# Statutory Declarations



## robedsmile

Hi everyone

A quick question. I am currently applying for residence via the Partnership Category. My OH has to complete a Statutory Declaration on her sponsorship form. Who in the UK would be qualified to complete it? Does a "notary public" include police officer?

Any help gratefully received!

Chris


----------



## topcat83

robedsmile said:


> Hi everyone
> 
> A quick question. I am currently applying for residence via the Partnership Category. My OH has to complete a Statutory Declaration on her sponsorship form. Who in the UK would be qualified to complete it?

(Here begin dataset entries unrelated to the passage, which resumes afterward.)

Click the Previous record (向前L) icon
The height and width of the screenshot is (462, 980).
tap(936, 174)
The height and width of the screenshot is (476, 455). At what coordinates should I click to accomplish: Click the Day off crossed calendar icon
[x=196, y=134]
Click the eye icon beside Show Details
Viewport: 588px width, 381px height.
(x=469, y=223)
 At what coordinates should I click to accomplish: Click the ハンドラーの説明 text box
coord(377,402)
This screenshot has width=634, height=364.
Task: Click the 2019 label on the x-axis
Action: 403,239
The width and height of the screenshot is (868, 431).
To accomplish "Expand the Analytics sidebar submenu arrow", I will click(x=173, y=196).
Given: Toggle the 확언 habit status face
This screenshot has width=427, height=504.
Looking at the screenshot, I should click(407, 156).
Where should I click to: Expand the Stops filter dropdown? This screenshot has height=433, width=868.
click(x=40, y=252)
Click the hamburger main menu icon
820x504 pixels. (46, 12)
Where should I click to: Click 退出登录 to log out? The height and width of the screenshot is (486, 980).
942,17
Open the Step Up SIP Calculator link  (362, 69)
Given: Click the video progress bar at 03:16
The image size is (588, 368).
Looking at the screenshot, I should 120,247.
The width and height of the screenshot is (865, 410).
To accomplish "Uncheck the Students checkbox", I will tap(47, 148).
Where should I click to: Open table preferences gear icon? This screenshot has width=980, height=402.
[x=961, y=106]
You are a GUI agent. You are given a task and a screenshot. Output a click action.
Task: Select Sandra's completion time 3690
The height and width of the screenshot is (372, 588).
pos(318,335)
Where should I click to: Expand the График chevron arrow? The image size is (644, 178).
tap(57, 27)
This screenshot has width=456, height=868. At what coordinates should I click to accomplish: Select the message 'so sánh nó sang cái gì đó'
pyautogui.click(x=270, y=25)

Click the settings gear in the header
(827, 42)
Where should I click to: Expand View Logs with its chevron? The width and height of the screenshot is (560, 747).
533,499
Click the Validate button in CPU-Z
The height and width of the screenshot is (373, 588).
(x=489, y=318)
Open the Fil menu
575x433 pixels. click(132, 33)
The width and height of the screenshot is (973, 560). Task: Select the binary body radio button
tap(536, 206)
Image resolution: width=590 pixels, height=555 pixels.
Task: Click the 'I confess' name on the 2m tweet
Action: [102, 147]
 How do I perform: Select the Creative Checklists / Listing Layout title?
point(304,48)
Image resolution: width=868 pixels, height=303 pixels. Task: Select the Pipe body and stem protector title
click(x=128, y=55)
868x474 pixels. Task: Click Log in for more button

Does a "notary public" include police officer?
> 
> Any help gratefully received!
> 
> Chris


Hi Chris - welcome to the Forum

I've been searching on the Immigration New Zealand website and found this: Information on getting a police certificate for United Kingdom of Great Britain and Northern Ireland . It mentions that a Police Certificate is required from the supporting NZ partner and only if you can't get one then a statutory declarationc an be supplied. 

Is the statutory declaration you're talking about in place of a Police certificate? Would a UK Police Certificate do instead? If so - that's easy. There's a link on the page telling you what to do.

If you need a statutory declaration from another country then I guess a police officer from that country would be a good equivalent!


----------



## robedsmile

Thanks for the reply Topcat and also the link.

We have both posted our Police certificate applications off this week so it looks like we don't need to worry about the Stat Dec.

Many thanks again

Chris


----------



## nicolelocin214

robedsmile said:


> Thanks for the reply Topcat and also the link.
> 
> We have both posted our Police certificate applications off this week so it looks like we don't need to worry about the Stat Dec.
> 
> Many thanks again
> 
> Chris


Hi chris,
We've recently been thru the partnership visa process and you do need to do the stat declaration. I just called my local solicitors and they charge £5 for witnessing one so I did it through them. Might be worth ringing around a few places local to you. 
Hope to help. 
Nicole


----------



## robedsmile

Thanks Nicole

Did you apply through New Zealand House in London? If so, how long did it take for it to go through?

Chris


----------



## topcat83

nicolelocin214 said:


> Hi chris,
> We've recently been thru the partnership visa process and you do need to do the stat declaration. I just called my local solicitors and they charge £5 for witnessing one so I did it through them. Might be worth ringing around a few places local to you.
> Hope to help.
> Nicole


Question - when you say 'the' statutory declaration - what are you declaring?


----------



## nicolelocin214

topcat83 said:


> Question - when you say 'the' statutory declaration - what are you declaring?


@Topcat- the stat declaration is part of the sponsorship form and it's basically declaring that you are eligible to be a sponsor for your partner and that you are indeed who you say you are. 

@Chris- we sent everything off on the 4th April and then had to send further documentation as I had only sent copies of relationship evidence stuff whereas they wanted originals. The granting of the visa email came on June 6th so around 2 months. If we had got it all right first time may have been quicker  can't fault them though as our case officer was brill and always very quick (sometimes only took 5 mins) to email back about questions.


----------